**Source data**

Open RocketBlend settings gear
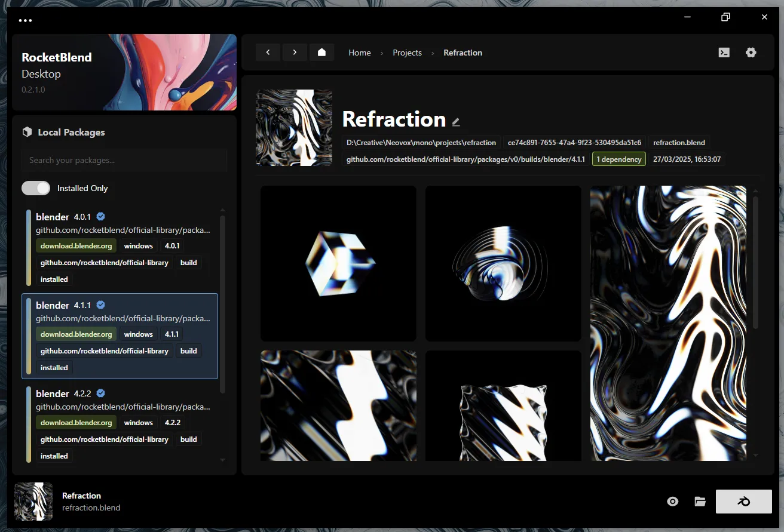The width and height of the screenshot is (784, 532). pos(751,53)
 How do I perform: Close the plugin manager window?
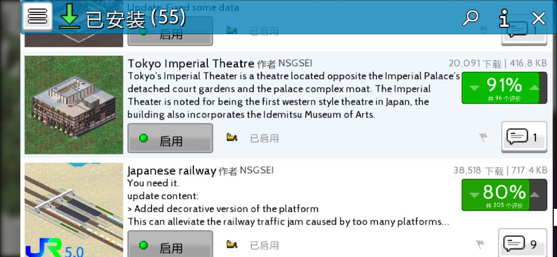pyautogui.click(x=538, y=19)
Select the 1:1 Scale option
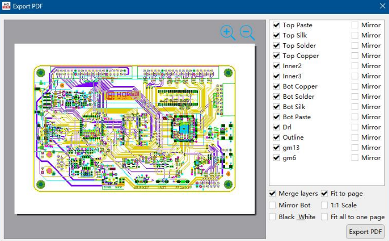The width and height of the screenshot is (389, 241). tap(324, 205)
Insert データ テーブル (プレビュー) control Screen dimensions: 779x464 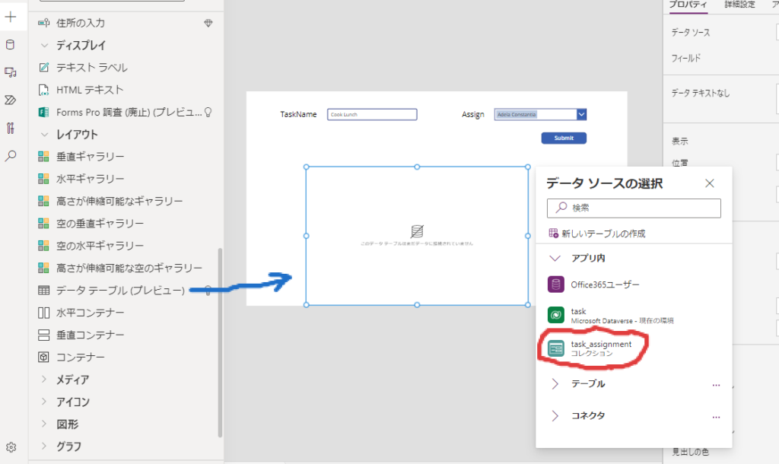[119, 290]
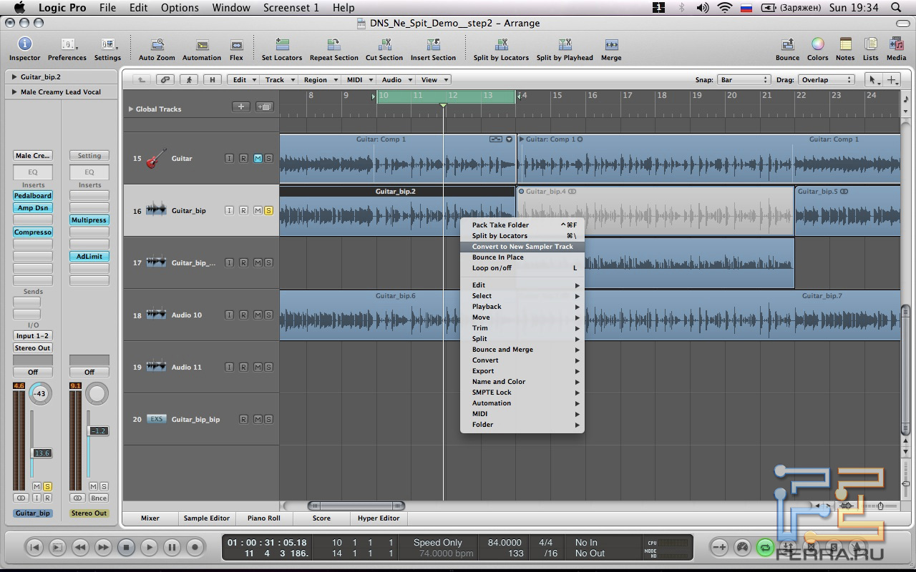Screen dimensions: 916x572
Task: Click the Auto Zoom toolbar icon
Action: (x=157, y=45)
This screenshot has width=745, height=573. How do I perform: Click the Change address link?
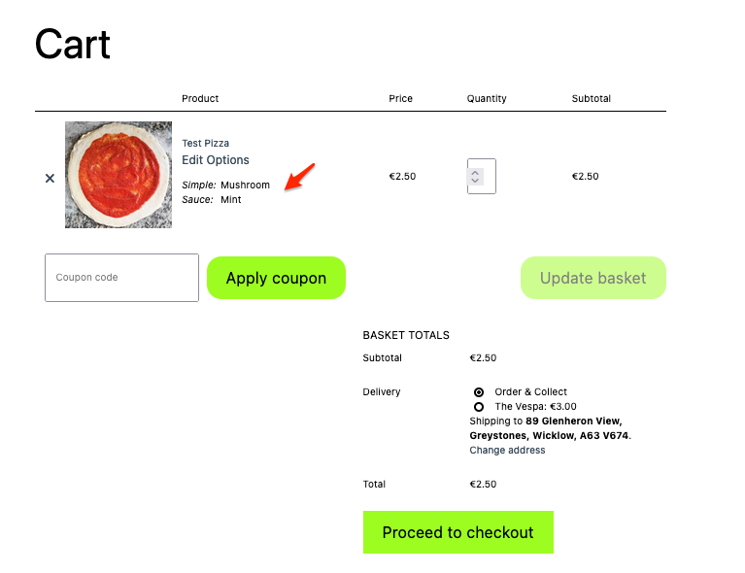pos(507,451)
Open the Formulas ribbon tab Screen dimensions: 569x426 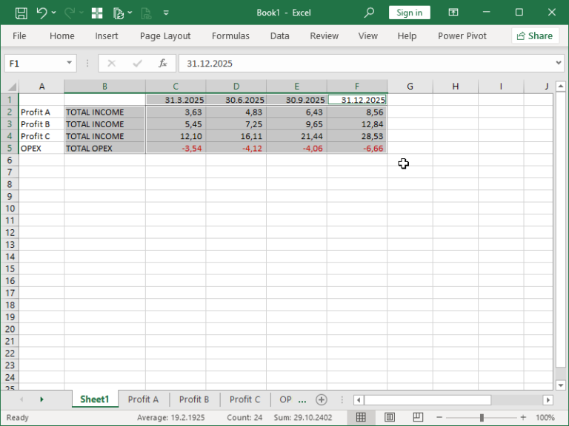pos(230,36)
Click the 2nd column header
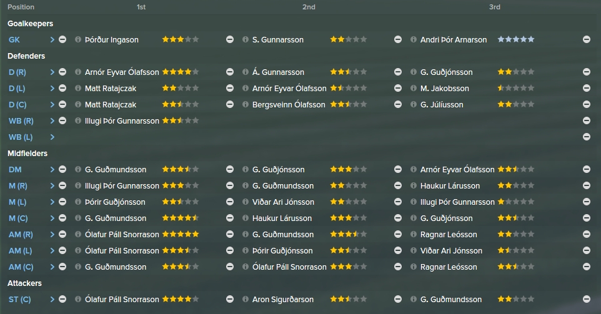Screen dimensions: 601x314 [x=309, y=7]
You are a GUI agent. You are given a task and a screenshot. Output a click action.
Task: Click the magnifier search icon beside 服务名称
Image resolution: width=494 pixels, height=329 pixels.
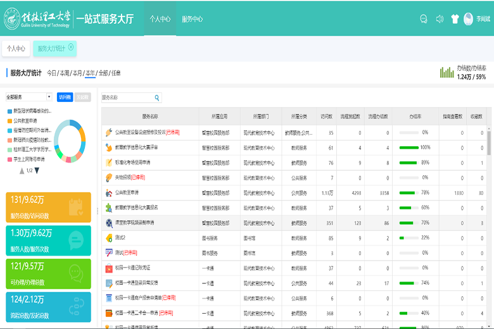point(157,98)
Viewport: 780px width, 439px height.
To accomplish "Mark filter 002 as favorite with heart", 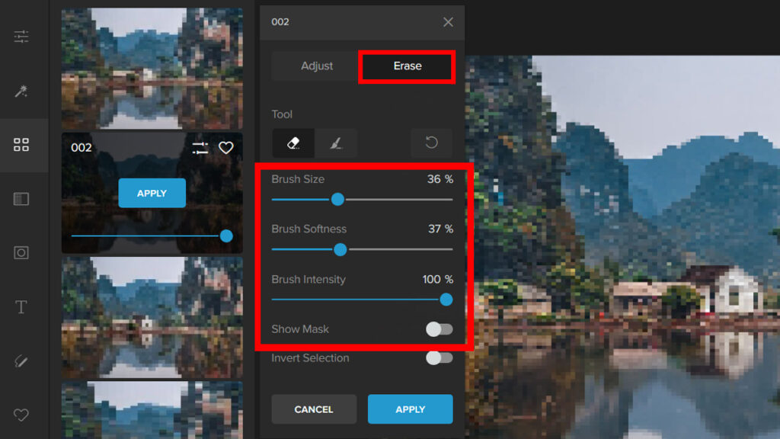I will tap(225, 148).
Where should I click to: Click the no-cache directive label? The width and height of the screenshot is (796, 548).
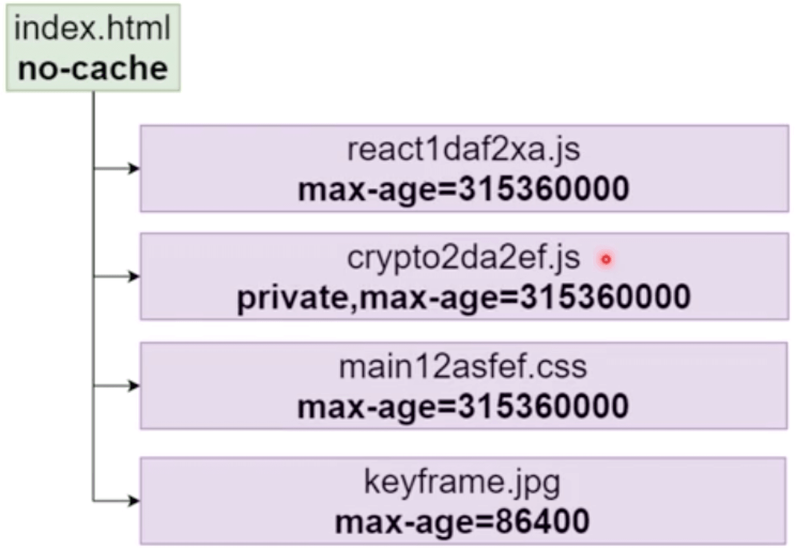pyautogui.click(x=93, y=69)
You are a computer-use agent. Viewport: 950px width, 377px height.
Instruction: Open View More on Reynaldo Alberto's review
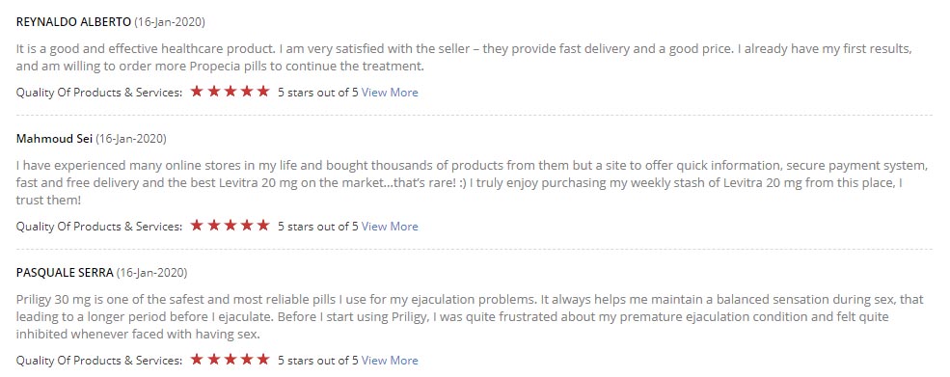coord(390,93)
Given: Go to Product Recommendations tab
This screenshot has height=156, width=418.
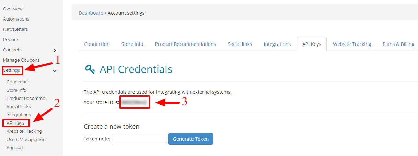Looking at the screenshot, I should click(185, 44).
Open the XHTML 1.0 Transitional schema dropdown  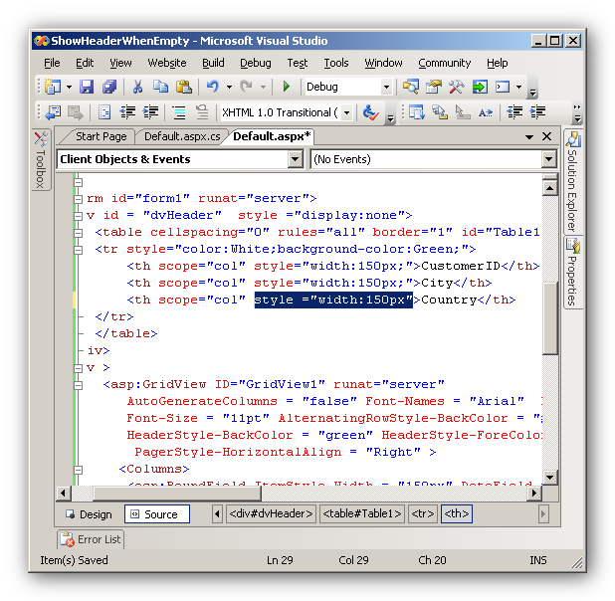[x=346, y=112]
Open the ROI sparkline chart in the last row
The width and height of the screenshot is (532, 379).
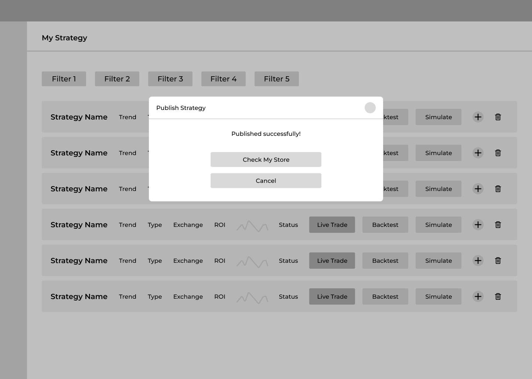tap(252, 297)
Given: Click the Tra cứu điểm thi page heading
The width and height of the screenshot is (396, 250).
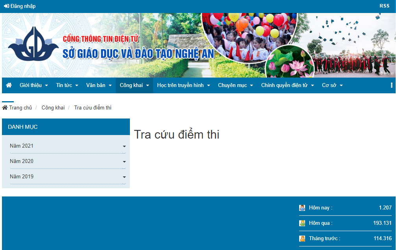Looking at the screenshot, I should pyautogui.click(x=177, y=133).
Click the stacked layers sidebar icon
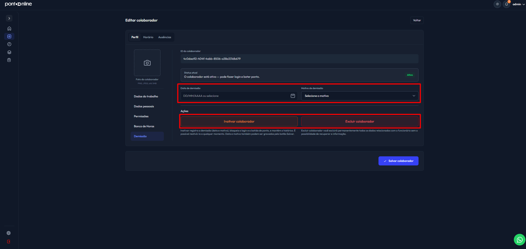This screenshot has width=526, height=249. (x=9, y=52)
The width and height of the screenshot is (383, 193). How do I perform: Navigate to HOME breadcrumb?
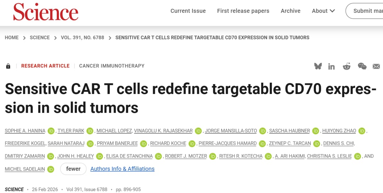pyautogui.click(x=12, y=38)
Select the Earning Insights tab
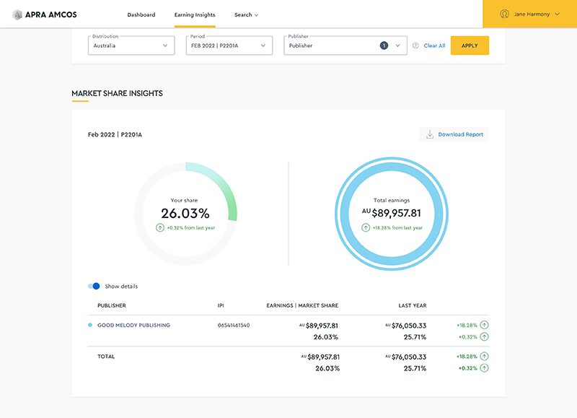The height and width of the screenshot is (418, 577). (x=195, y=14)
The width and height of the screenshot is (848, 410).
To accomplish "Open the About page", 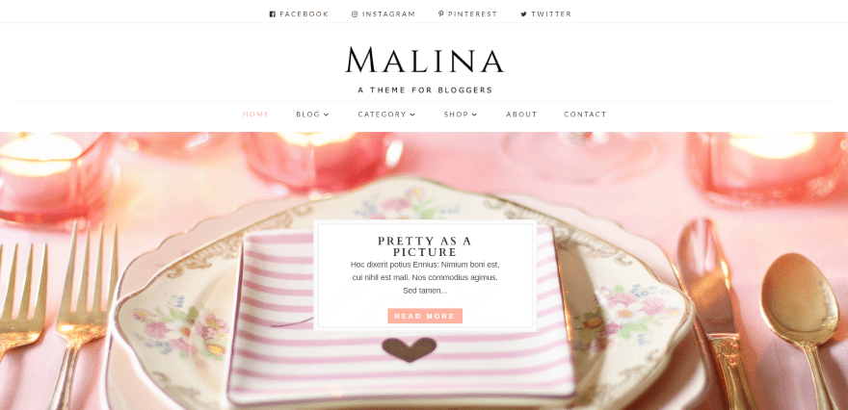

**Task statement**
Line count for "agent": determine it from the data and answer with the number by itself.

**Response to this task**
2